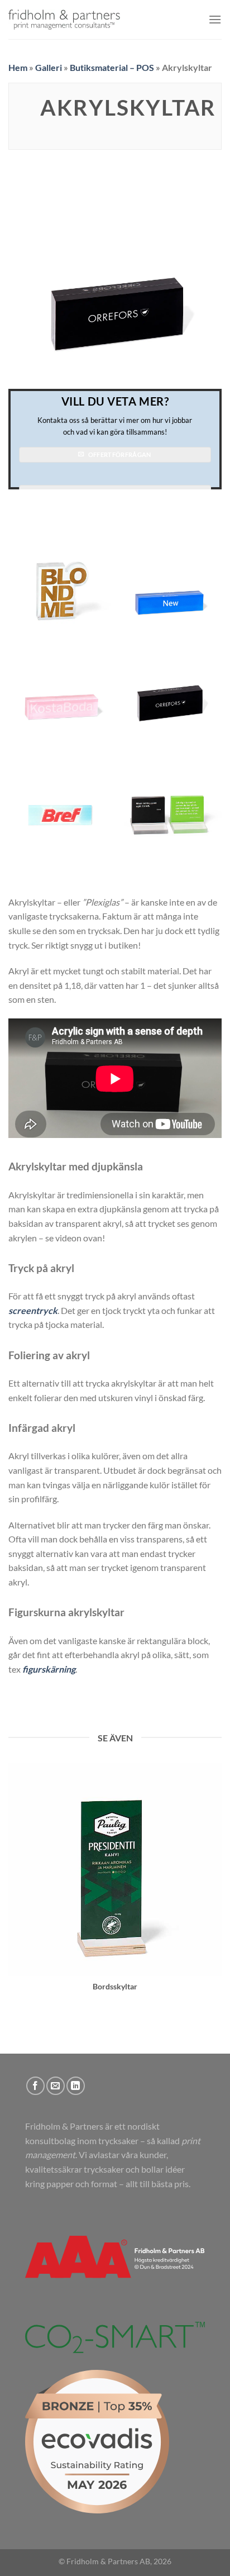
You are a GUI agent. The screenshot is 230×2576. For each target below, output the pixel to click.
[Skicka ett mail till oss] (55, 2086)
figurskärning (48, 1669)
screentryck (33, 1310)
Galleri (48, 67)
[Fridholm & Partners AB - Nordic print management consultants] (64, 19)
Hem (17, 67)
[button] (215, 19)
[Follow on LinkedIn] (75, 2086)
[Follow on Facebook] (35, 2086)
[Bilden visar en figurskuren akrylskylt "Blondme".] (61, 575)
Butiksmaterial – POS (112, 67)
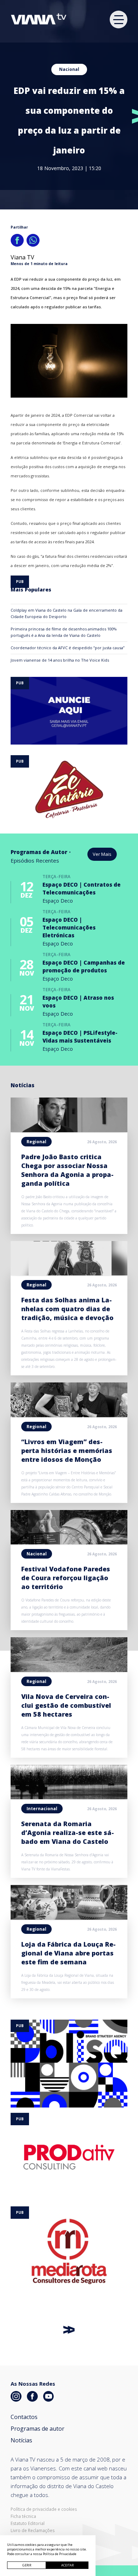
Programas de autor (37, 2428)
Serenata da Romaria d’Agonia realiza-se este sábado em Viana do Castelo (67, 1832)
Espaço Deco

» **Written task**
Reproduce every line of the records above, requests included, with 93 added to each number in the click coordinates. Omit the pictures.

» **Exercise response**
You are a GUI agent. The screenshot is 230×2576. For each target below, output the pixel to click.
[Skicka ett mail till oss] (148, 2179)
figurskärning (141, 1762)
screentryck (126, 1403)
Galleri (141, 160)
[Fridholm & Partners AB - Nordic print management consultants] (157, 112)
Hem (110, 160)
[button] (308, 112)
[Follow on LinkedIn] (168, 2179)
[Follow on Facebook] (128, 2179)
[Bilden visar en figurskuren akrylskylt "Blondme".] (154, 668)
Butiksmaterial – POS (205, 160)
Programas de autor (130, 2521)
Serenata da Romaria d’Agonia realiza-se este sábado em Viana do Castelo (160, 1925)
Espaço Deco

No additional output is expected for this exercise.